The transfer-back offer protection has been added for CEL shareholders'
benefit, to mitigate against the unlikely event of the Victory project not
being progressed sufficiently. For the licence to be returned to shareholders,
a new entity will be created to receive the licence prior to the completion of
the sale of CEL to the oil and gas major, which will mirror the shareholdings
in CEL, at the time of the licence transfer. At the point of the return of the
licence, the Victory licence will still have a year to run, and the CEL Board
is confident that this will provide sufficient time for an alternative
development or transaction to be secured.

Management of the transaction and payments to CEL shareholders

The current CEL management, as the "Sellers' Representatives", will continue
to have oversight of progress of the transaction and the oil and gas major's
progress towards development and production consent from the NSTA. The oil and
gas major will confirm, to the Sellers' Representatives, receipt of any
development and production consent received for the Victory Field.

Corallian has served notice requiring the convertible loan note holders, which
includes Reabold, to convert their notes into ordinary shares in Corallian.
These shares will be sold on the same terms and simultaneously with the
current issued shares.

Payments to shareholders will be made following receipt of the funds from the
oil and gas major, and after payments have been made related to the
transaction costs and other outstanding CEL liabilities.
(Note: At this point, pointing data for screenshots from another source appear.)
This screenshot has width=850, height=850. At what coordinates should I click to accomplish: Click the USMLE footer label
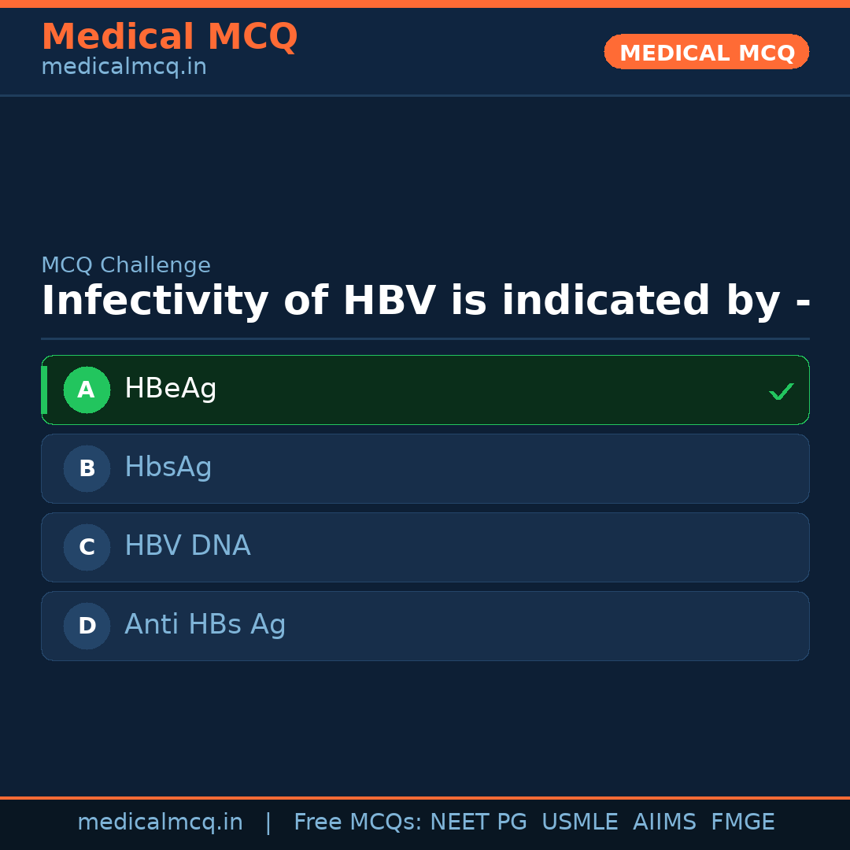pos(579,822)
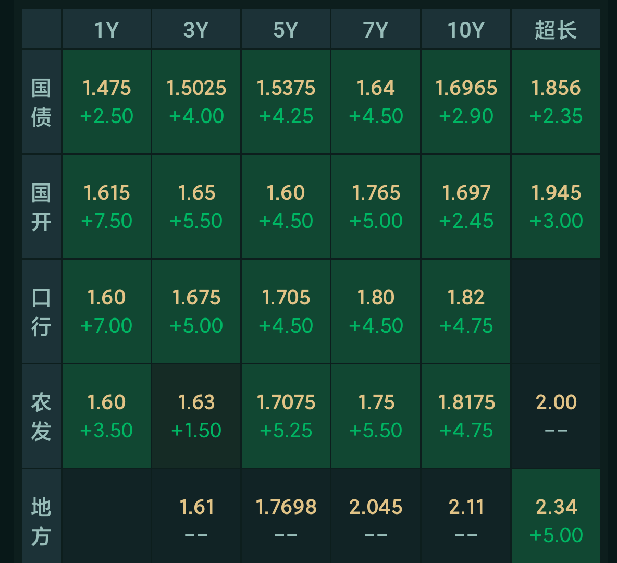Select the 国开 超长 cell showing 1.945
The height and width of the screenshot is (563, 617).
[x=554, y=206]
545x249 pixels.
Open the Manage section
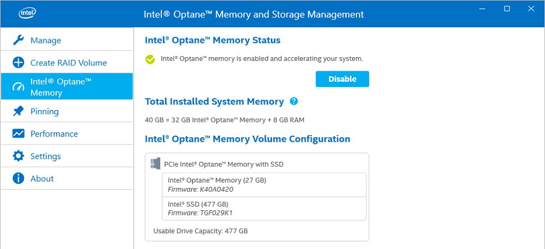[x=46, y=40]
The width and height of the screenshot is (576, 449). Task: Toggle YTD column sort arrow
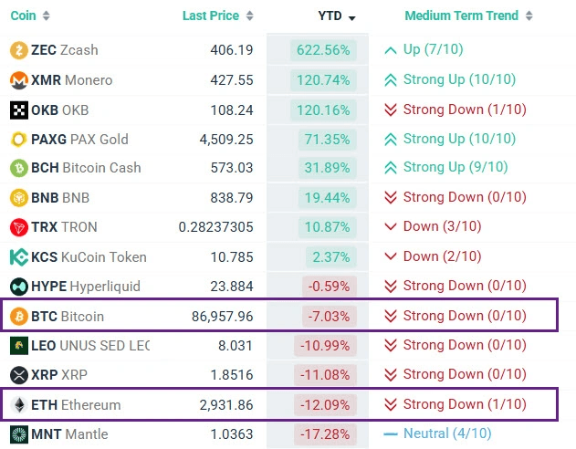(351, 17)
The initial payment of £10 million, is anticipated to be made during Q4 2022,
when CEL shareholders will receive an estimated £0.80/Corallian share for
every share held. If the £22 million consideration is made as a single
payment on or before 1 December 2023, then CEL shareholders will receive an
estimated further £2.40/Corallian share following receipt of funds from the
oil and gas major. Otherwise, CEL shareholders will receive the estimated
£2.40/Corallian share in two separately timed payments related to the time of
receipt of the £12 million and final £10 million from the oil and gas
major.

This announcement contains inside information for the purposes of the UK
version of the market abuse regulation (EU No. 596/2014) as it forms part of
United Kingdom domestic law by virtue of the European Union (Withdrawal) Act
2018, as amended.

 

For further information, contact:

 

 Reabold Resources plc                                      c/o Camarco

 Sachin Oza                                                 +44 (0) 20 3757 4980

 Stephen Williams

 Strand Hanson Limited - Nominated & Financial Adviser      +44 (0) 20 7409 3494

 James Spinney

 Rory Murphy

 James Dance

 Stifel Nicolaus Europe Limited - Joint Broker              +44 (0) 20 7710 7600

 Callum Stewart

 Simon Mensley

 Ashton Clanfield

 Panmure Gordon - Joint Broker                              +44 (0) 207 886 2733

 Hugh Rich

 Camarco                                                    +44 (0) 20 3757 4980

 James Crothers

 Billy Clegg

 Rebecca Waterworth

 

 

 

Notes to Editors

 

Reabold Resources plc is an investing company investing in the exploration and
production ("E&P") sector and has a diversified portfolio of assets in
upstream oil & gas projects. Reabold aims to create value from each
project by investing in undervalued, low-risk, near-term projects and by
identifying a clear exit plan prior to investment. The Company's investing
policy is to acquire direct and indirect interests in exploration and
producing projects and assets in the natural resources sector, and
consideration is currently given to investment opportunities anywhere in the
world.

 

Reabold's long term strategy is to re-invest capital made through its
investments into larger projects in order to grow the Company. Reabold aims to
gain exposure to assets with limited downside and high potential upside,
capitalising on the value created between the entry stage and exit point of
its projects. The Company invests in projects that have limited correlation to
the oil price.

 

Reabold has a highly-experienced management team, who possess the necessary
background, knowledge and contacts to carry out the Company's strategy.